FOCUS – Une tradition, en quelque sorte. Chaque année, l’association Un toit pour tous, en lien avec la Fondation Abbé Pierre, présente son rapport de l’état du mal-logement en Isère. Les chiffres demeurent inquiétants, mais Un toit pour tous veut mettre en avant des solutions innovantes.
« Nous ne souhaitons pas faire acte de désespérance. » Andrée Demon, présidente d’Un toit pour tous, tient à poser ce principe en introduction. L’association présentait, le 30 mars dernier, son nouveau rapport sur l’état du mal-logement en Isère, en présence d’acteurs sociaux du département ainsi que de responsables de la Fondation Abbé Pierre.
La désespérance, elle peut pourtant s’emparer de celui qui compulse le rapport. En 2015, le nombre de ménages sans domicile personnel est évalué à 3 747, soit environ 6 500 personnes. Un chiffre établi en fonction du nombre de ménages différents ayant fait appel au 115 dans l’année1. Et s’il est légèrement en baisse par rapport aux cinq années précédentes, il demeure révélateur de l’explosion des demandes observées à partir de 2010.
La diversité des profils des « mal-logés »
Naturellement, l’ensemble de ces ménages représente des situations variées. Roms, demandeurs d’asile, “droits complets” ou sans-papiers… « L’idée n’est pas d’opposer les situations ou les publics, mais il est important de dire que nous sommes face à des problématiques différentes, car cela n’appelle pas forcément les mêmes solutions », indique Yolande Encinas, responsable de l’Observatoire de l’hébergement et du logement d’Un toit pour tous.
« Il y a une problématique migrants, notamment autour de la demande d’asile ou des populations Roms, et une multitude d’autres situations qui renvoient à des problématiques plus connues de précarité. La crise est passée par là et l’explosion a été parallèle à la dégradation économique et sociale », juge encore Yolande Encinas. Seront notamment évoquées les questions des travailleurs pauvres ou des jeunes en rupture.
La rue ou les habitats indignes comme solutions
Quelles solutions pour les ménages en attente de logement ? Véronique Gilet, directrice régionale de la Fondation Abbé Pierre, dresse le portrait de ménages qui « composent ». « Soit ils ont recours à des refuges temporaires via les communautés religieuses ou avec l’appui de la société civile, soit à des refuges bien plus précaires. Certains s’enlisent dans la rue, d’autres [s’orientent] vers des formes d’habitat indigne : “marchands de sommeil” ou abris de fortune telles que des tentes ou des caravanes. »

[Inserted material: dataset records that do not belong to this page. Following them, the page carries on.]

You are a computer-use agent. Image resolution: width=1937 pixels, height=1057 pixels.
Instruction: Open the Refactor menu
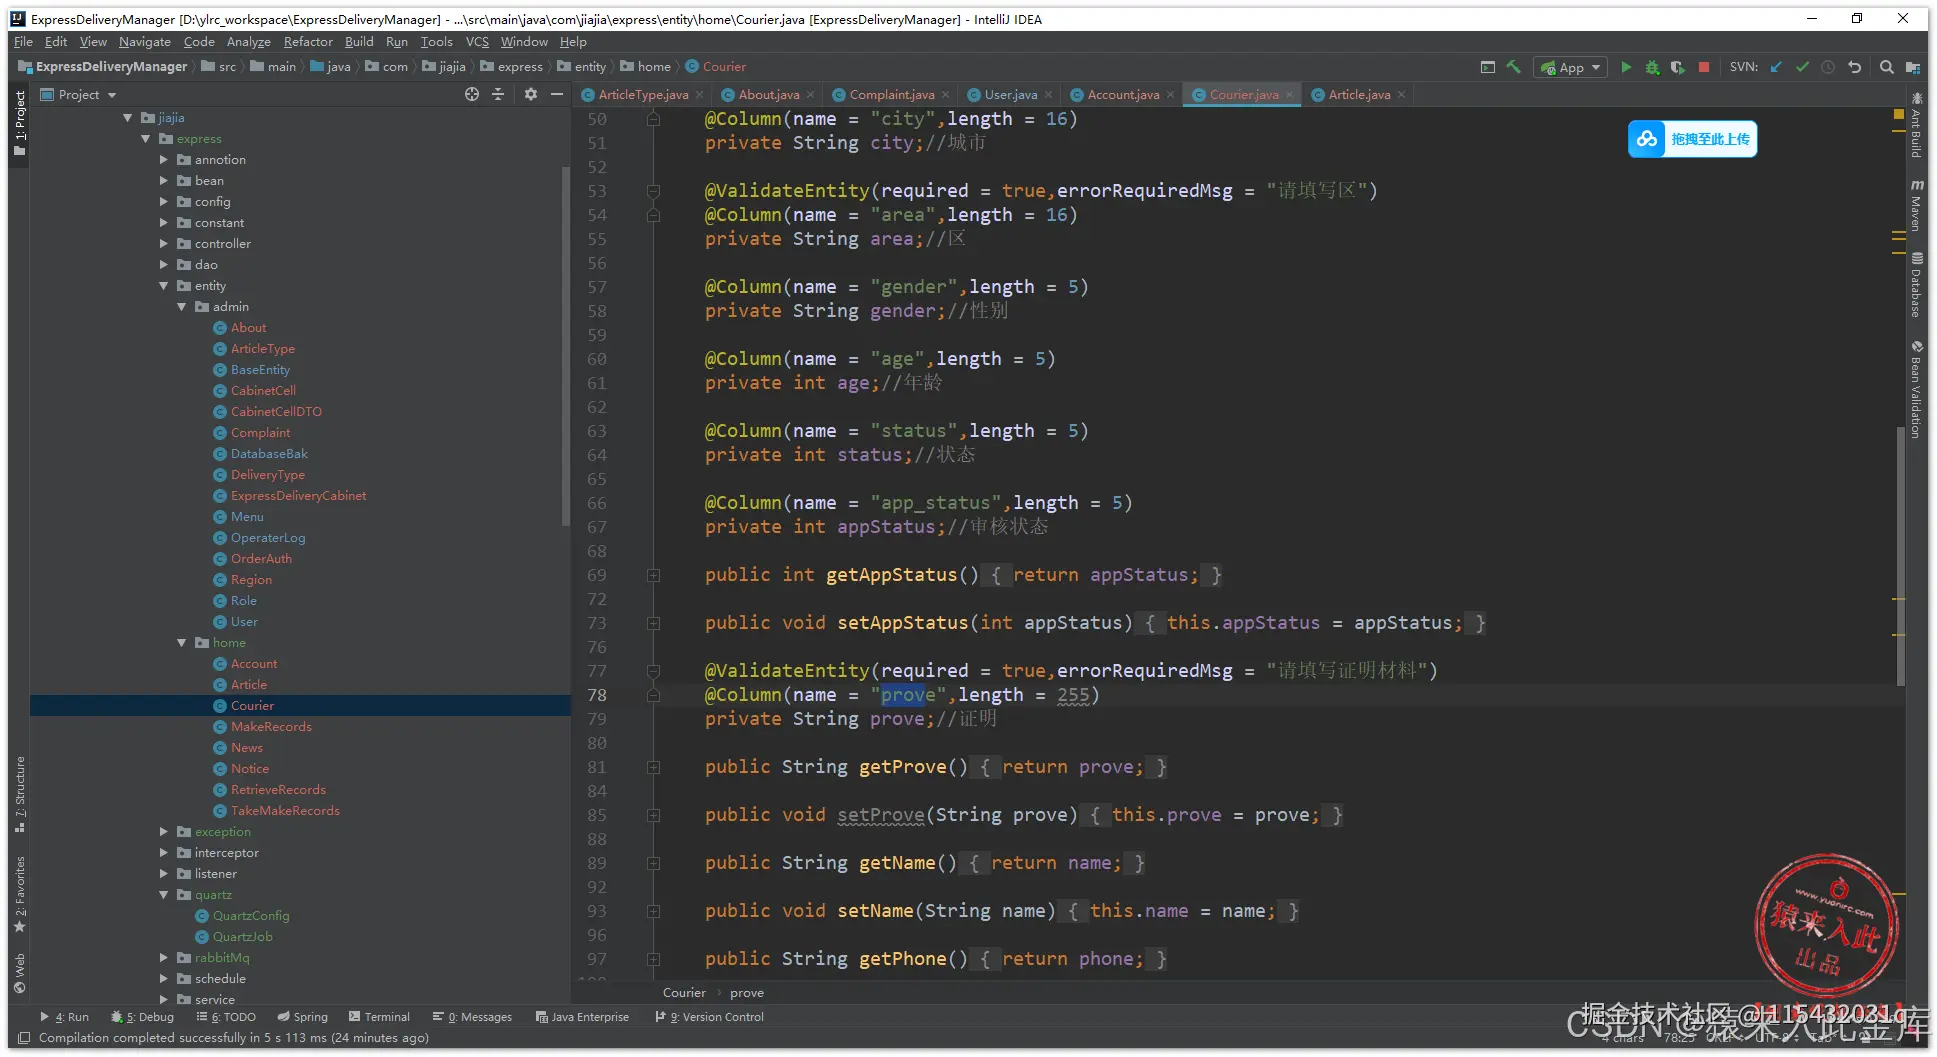pos(307,42)
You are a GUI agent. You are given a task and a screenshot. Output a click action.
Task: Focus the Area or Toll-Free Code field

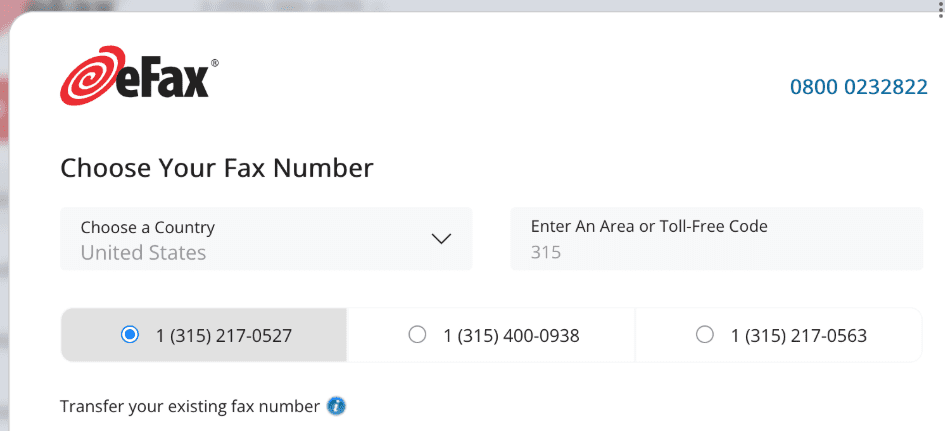pyautogui.click(x=716, y=239)
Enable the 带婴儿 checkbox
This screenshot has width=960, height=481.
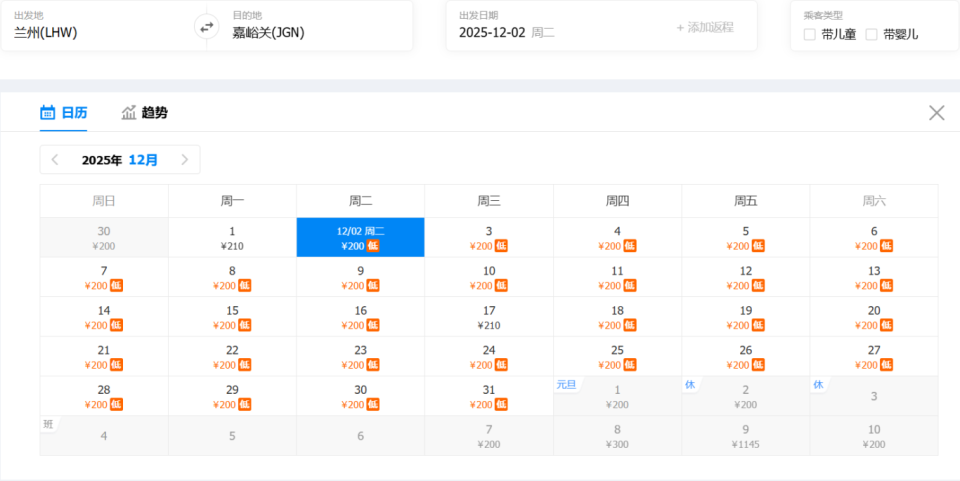[x=871, y=34]
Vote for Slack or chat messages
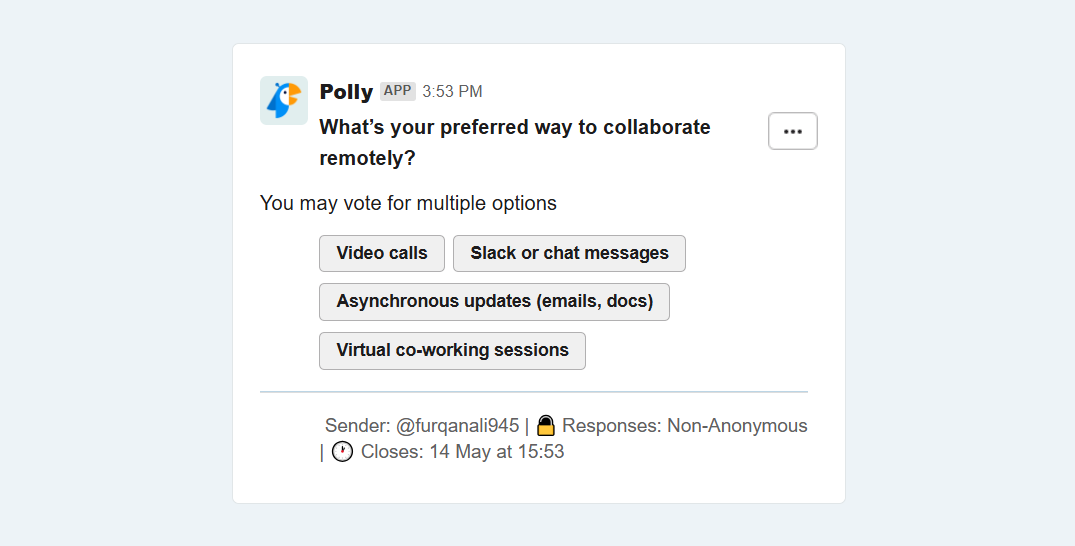Viewport: 1075px width, 546px height. [569, 253]
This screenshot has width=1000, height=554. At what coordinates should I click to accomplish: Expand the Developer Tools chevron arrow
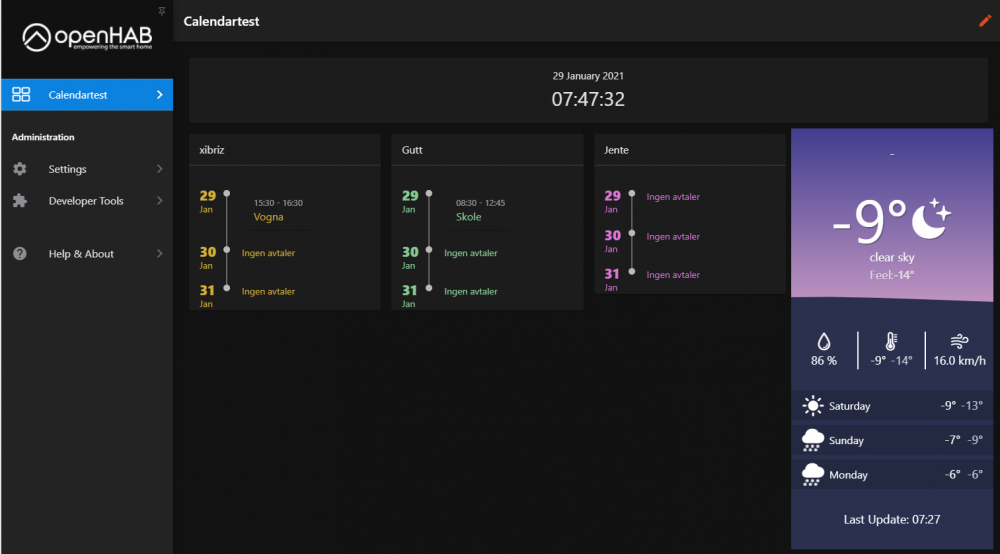(x=159, y=201)
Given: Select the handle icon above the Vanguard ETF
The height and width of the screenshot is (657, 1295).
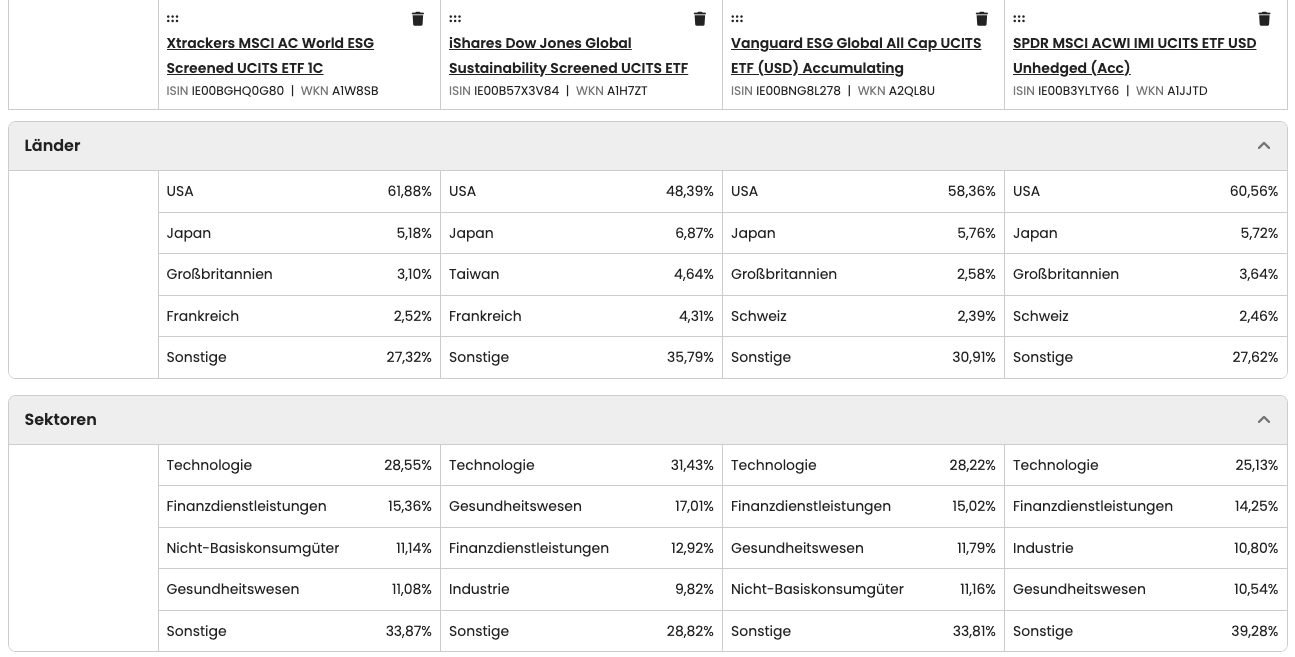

La question de l’hébergement par des tiers se pose aussi. « L’hébergement chez des proches puise dans la solidarité privée mais l’épuise également », notent les auteurs du rapport. Pour les hébergés comme les “hébergeants”, « ce nouveau mode d’habiter se traduit par l’inconfort et le surpeuplement, l’absence de vie privée, l’explosion des familles. »
Le logement social trop cher pour certains ménages
La question de l’hébergement pose naturellement celle du logement, auquel les difficultés d’accès demeurent bien réelles, indique Un toit pour tous dans son rapport. La loi Dalo (Droit au logement opposable) « joue insuffisamment son rôle de recours » et le logement social souffre d’un « déficit structurel ». Quand il n’est pas inabordable pour certains ménages.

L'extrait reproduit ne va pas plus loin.